Gelco intends to encourage that trend by positioning its Travel Manager product as a solution for reconciling other business expenses, such as purchase-card payments. Travel Manager is a Web-based software system intended to simplify travel-request authorization, reservation confirmations and ticketing, expense-claim submissions and approval, and final reimbursement.

Gelco recently released the latest version, Travel Manager 8.0, which incorporates changes requested by customers, such as simpler navigation tools and compliance with Section 508 of the Rehabilitation Act. Section 508 requires federal agencies to make their electronic information accessible to people with disabilities. With the latest version of Travel Manager, employees can drag and drop their corporate card statements into their expense reports and then sign and submit the reports electronically using a password-based system. Travel Manager can be used to audit expense reports when they are submitted.

Travel Manager is being used in the Defense Travel System designed by TRW Inc. and in the Transportation Department's Web-based Travel and Expense System, which is being integrated by Price-waterhouseCoopers (see "Case Study").

The company's next step could be an even greater leap toward accounting efficiency in the government, said Daniel Ragheb, Gelco's vice president of marketing.

"We are starting to look at the technology we've developed for travel and how [to] modify it for other types of expenditures," Ragheb said. "It's a more efficient way of making payments. We now have the data-mining capability to handle beyond just business travel expenditures."

The system could be used not only to track administrative expenses, such as purchase-card payments and invoices, but also to pay credit card providers or vendors directly. That would enable agencies to pay bills faster, which would increase rebates and eliminate a middle step, Ragheb said. The government would not have to reimburse the employee and then have the employee pay the bill. Instead, Gelco would pay the agency's bills on a monthly basis and charge the agency for all payments made. The agencies would reconcile the payments with employees' records.

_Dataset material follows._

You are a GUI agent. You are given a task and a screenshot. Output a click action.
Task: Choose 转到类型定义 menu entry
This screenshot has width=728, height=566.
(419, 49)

Gelco plans to start formally marketing its product for applications other than travel management in about six months, but Ragheb said there are cultural barriers to allowing a service provider to handle direct payments.

"Touching other people's money is a big deal," Ragheb said. "We are now seeing people acquiesce to letting us make payments. It's different than reconciling your checkbook."

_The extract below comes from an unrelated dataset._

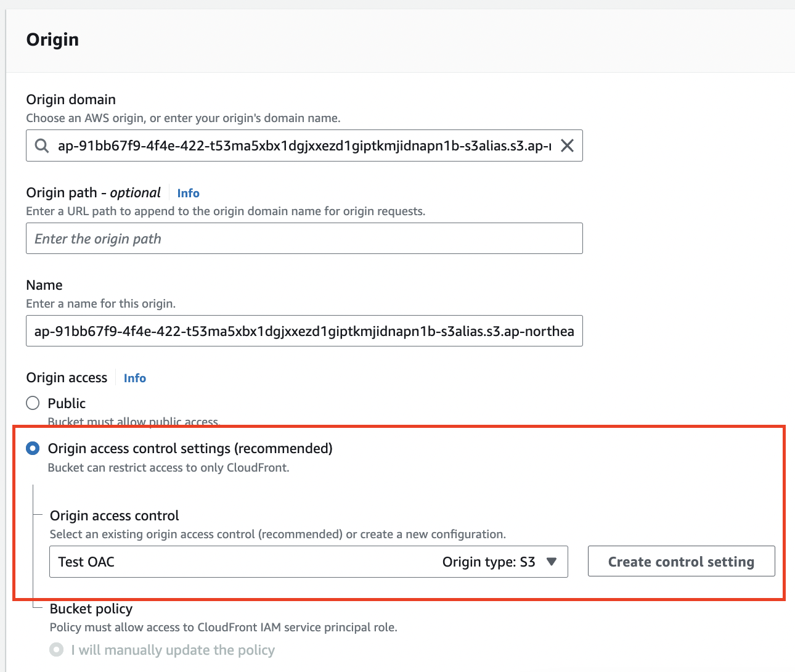This screenshot has width=795, height=672.
Task: Click the Origin section heading
Action: point(52,39)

The Interior Department's Office of the Inspector General is pioneering that movement with an earlier version of Travel Manager. The office's 260 employees in the United States and overseas use the full capacity of Travel Manager, including the payment module, said Ed Ottenheimer, the IG's chief of financial management.

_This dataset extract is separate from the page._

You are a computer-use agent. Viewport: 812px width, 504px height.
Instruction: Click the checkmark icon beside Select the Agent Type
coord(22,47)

"Because it has been working so well with travelers, we opted to pay some of our invoices using the travel voucher," Ottenheimer said, adding that travelers are reimbursed within three days rather than the 30 days it took using paper-based systems. The system uses the same process for approving and routing payments to a vendor's bank account that it uses to transfer payments to an em-ployee, he said.

The Interior IG's office has used Travel Manager for purchase orders and to pay its FedEx Corp. and AT&T bills, Ottenheimer said. Here's how it works:

Gelco pays the invoices. Gelco bills the IG's office for transactions paid on a monthly basis. The IG's office pays Gelco by government charge card. Ottenheimer said his office has saved about $200,000 on $3 million in payments since last summer. The office has been using Travel Manager for traditional travel management for about five years and plans to upgrade to the new Web-based version within a year, he said.

"We eliminated a whole finance office operation that was doing this for us," he said. With the agreement of the agency's finance office, the IG decided to try using the travel software for other expenses, which eliminated paper, inaccuracies and duplication, he said.

Even though Travel Manager is not customized for purchase-order payments, Ottenheimer said the system is easy to modify. The only area that needs improvement, he said, is in providing more information about the action taken when a notice is automatically e-mailed to a payment recipient.

Other products are available for both travel and procurement payment management. For example, Integration Technologies Group Inc. offers ProcureCard.net, a Web-based tool for tracking small credit card purchases. ProcureCard.net tracks a purchase from order placement until the statement is sent, but it does not make direct payments yet, said Wayne Kriebel, product manager for ITG.

In the next version of Procure-Card.net, the software will allow a user to create a purchase request and route it for approvals, he said. Most software focuses on the transaction after the bank processes it, but ProcureCard.net will start on the front end where orders are made, he said. ITG may eventually add travel and fleet expense capabilities.